A single figure is wanted: the count of lines below containing the string "agent".

╭─ Supplied material

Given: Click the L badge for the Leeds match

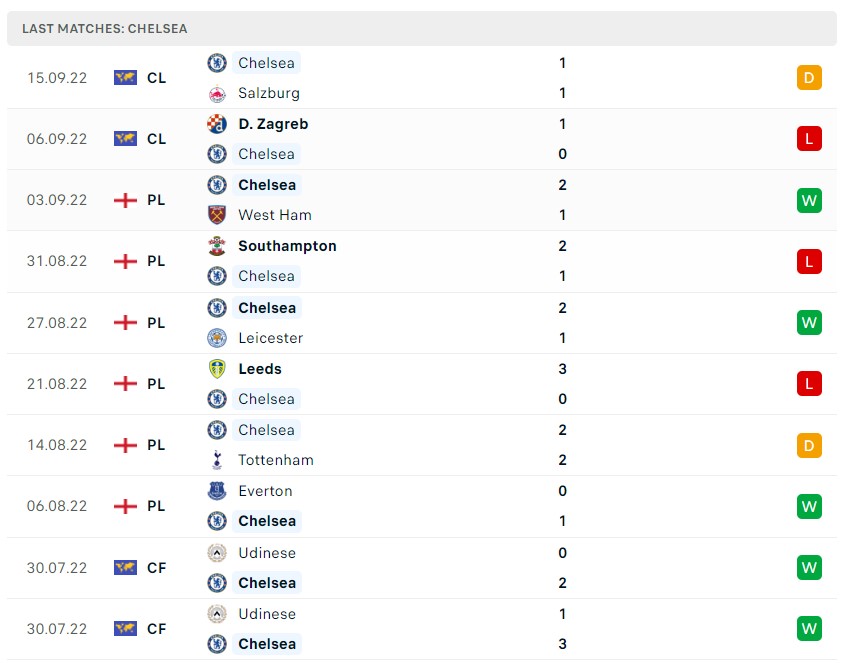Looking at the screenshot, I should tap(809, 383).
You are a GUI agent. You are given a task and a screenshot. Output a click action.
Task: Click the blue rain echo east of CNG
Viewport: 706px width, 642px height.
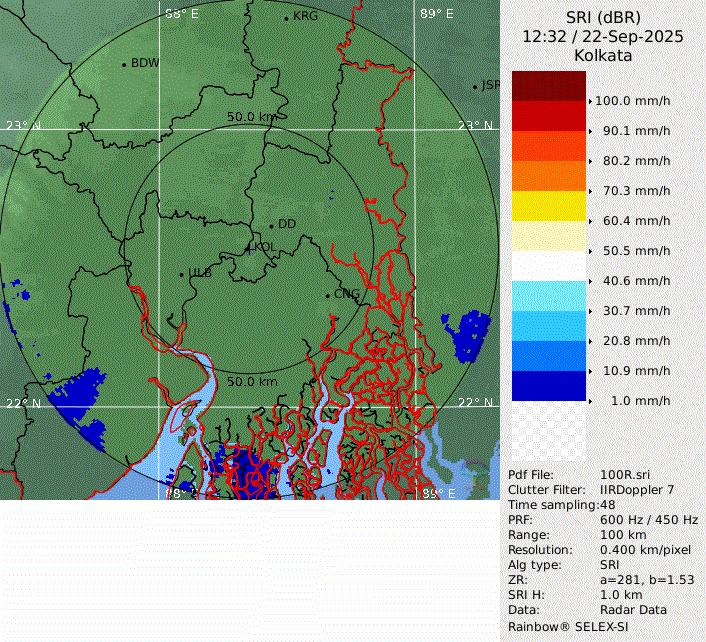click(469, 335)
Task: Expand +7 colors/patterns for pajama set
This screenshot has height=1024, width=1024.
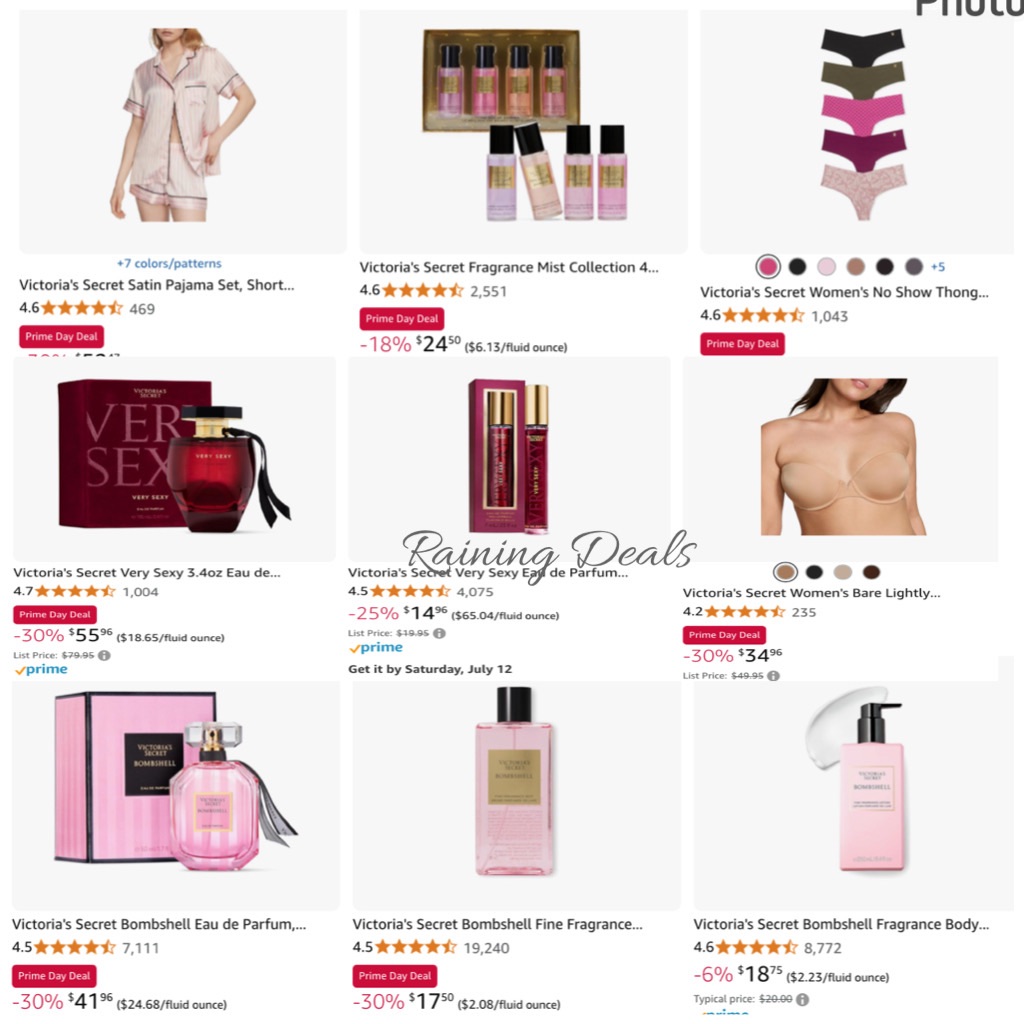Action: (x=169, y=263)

╰─
╭─ Supplied material

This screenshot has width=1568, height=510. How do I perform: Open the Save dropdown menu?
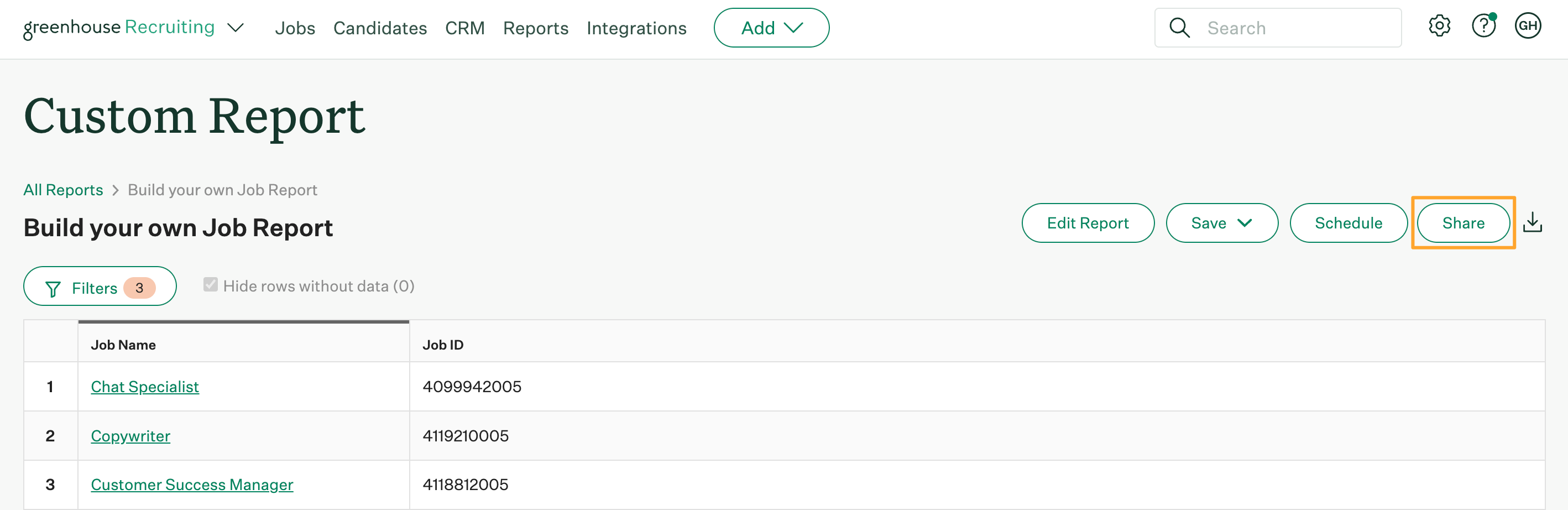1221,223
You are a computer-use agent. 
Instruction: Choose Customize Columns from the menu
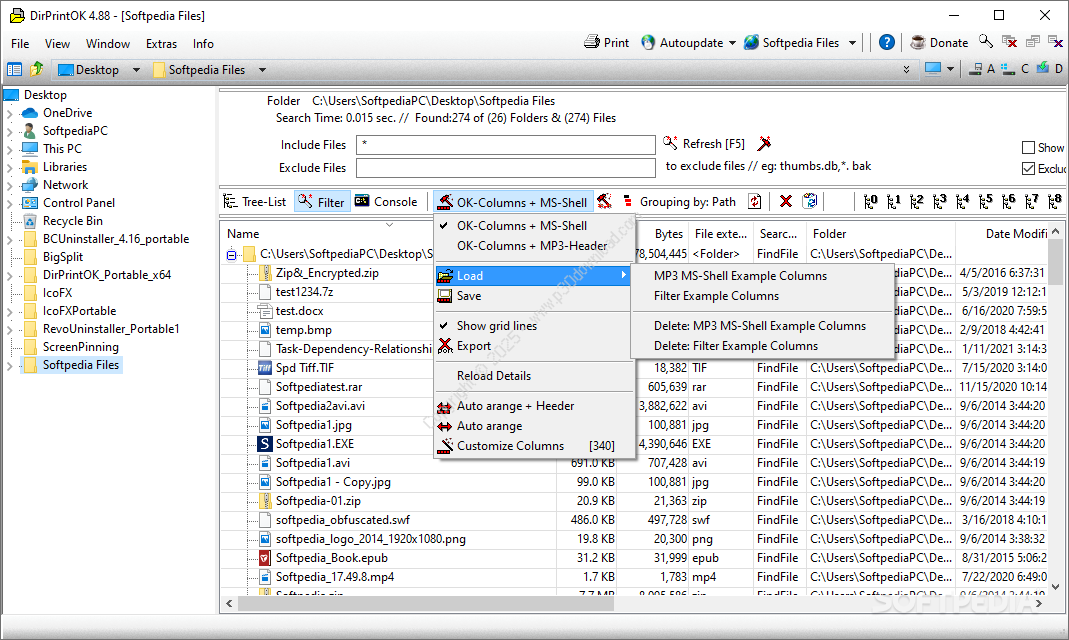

╰─

Result of the exercise: 2